New York, May 29, 2026, 05:05 (EDT)
Horizon Technology Finance Corp shares were quoted higher before Friday’s regular Nasdaq open, extending a late-week bounce in a stock still fighting to rebuild confidence. HRZN was shown at $4.27 in early premarket trading, up 1.9%, after closing Thursday at $4.19, a 2.7% gain.
Friday is a scheduled U.S. trading day, not a holiday. Nasdaq’s regular session runs from 9:30 a.m. to 4:00 p.m. Eastern time, with premarket trading from 4:00 a.m. to 9:30 a.m.; early prints can be thin because fewer buyers and sellers are active. Nasdaq’s 2026 holiday calendar lists Memorial Day on May 25 and Juneteenth on June 19 as the market closures around this date.
There was no fresh company press release or filing in the past 24 to 48 hours. Horizon’s investor-relations page lists May 5 as the date of its latest press releases, while its filings page shows May 14 proxy and 8-K entries as the newest posted filings.
That makes the move more of a positioning trade than a single-news reaction. The stock’s rebound comes with a hard backdrop: MarketScreener showed HRZN still down 35.0% for 2026 through Thursday’s close, while the five-analyst consensus stood at “Hold,” with an average target of $5.35 and a low target of $4.25. MarketScreener
The company’s May results remain the anchor. Horizon reported first-quarter net investment income, or NII — investment income left after expenses — of $9.0 million, or 19 cents a basic share, down from $10.7 million, or 27 cents, a year earlier. Net asset value, the per-share value of assets after liabilities, was $6.98. Chief Executive Mike Balkin said Horizon had “stable credit” and pointed to “significant new capital” and “strong portfolio and pipeline growth” after the Monroe Capital deal. Horizon Technology Finance Corporation
The payout is the pressure point. Horizon’s board declared regular monthly cash distributions of 6 cents a share and special distributions of 3 cents a share for each of July, August and September, totaling 27 cents a share for the quarter; the company said the board sets distributions based on operating results, spillover income — taxable income not yet paid out — and the longer-term outlook. But if credit marks worsen or new originations lag, that special piece is where investors will look first.

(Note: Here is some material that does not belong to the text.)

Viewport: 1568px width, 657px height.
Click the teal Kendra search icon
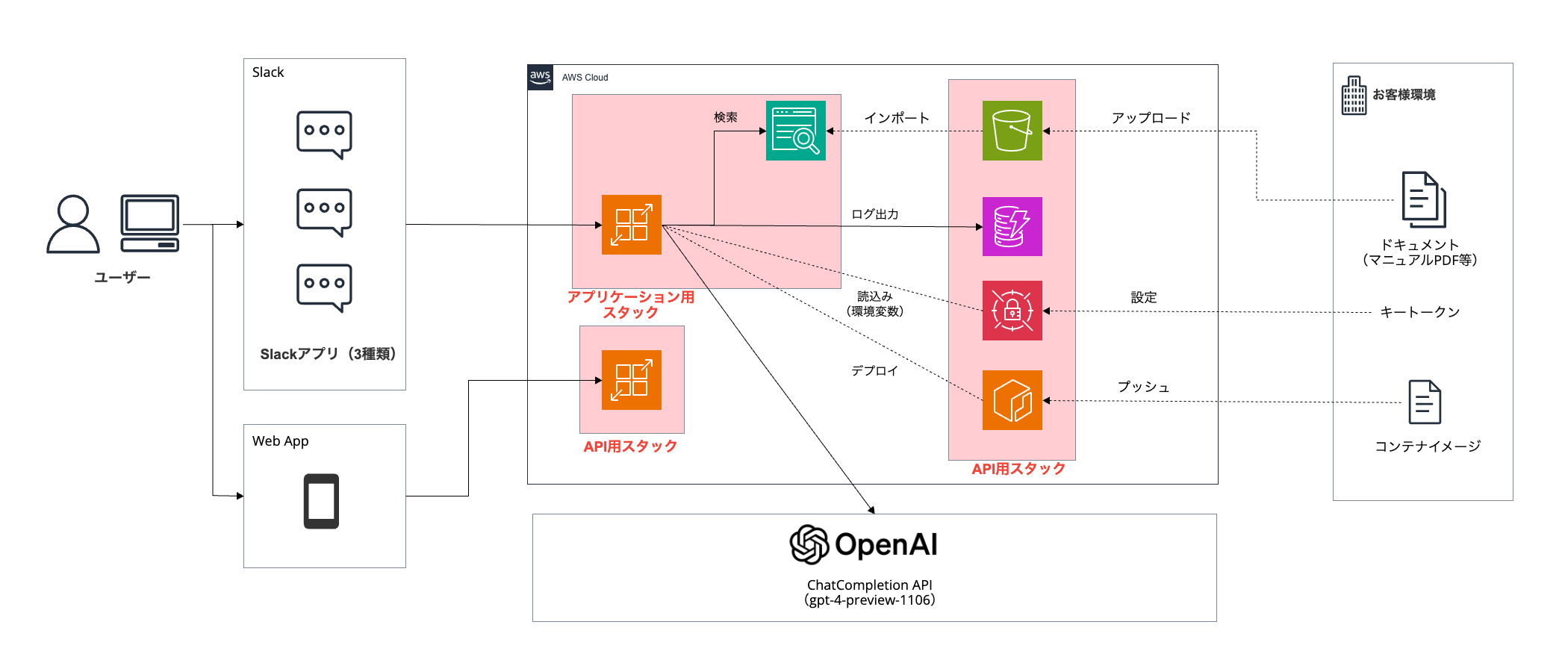tap(795, 131)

The April merger with Monroe Capital Corporation gave Horizon more scale, but also more to prove. The combined company had about $471.7 million of pro forma net assets at closing, including about $141.1 million in cash, and Horizon issued about 20.4 million shares to MRCC holders. Balkin called it a “new chapter,” while Monroe Capital CEO Ted Koenig said Monroe planned to “materially grow the new Horizon.” Business Wire
Peer action was less upbeat in the latest quoted trading. Hercules Capital was last at $15.42, down about 0.7%; Trinity Capital was at $16.82, down about 0.3%; and TriplePoint Venture Growth BDC was at $5.55, down about 1.9%. Those three are watched in the same venture-debt corner of the market, where loan growth, dividend coverage and credit quality tend to drive the debate.
The broader tape helps. Reuters reported global stocks hit record highs on Friday as AI enthusiasm and hopes around U.S.-Iran ceasefire talks lifted risk appetite, while the S&P 500 and Nasdaq had closed at records on Thursday. A stronger market can give smaller financial shares room to recover, though it does not fix company-specific credit risk.
For HRZN, the next test is simple and less flashy than the premarket quote. Investors need to see whether the enlarged balance sheet can turn into higher-quality loans, steady NII and fewer questions about how much of the dividend depends on old income rather than current earnings.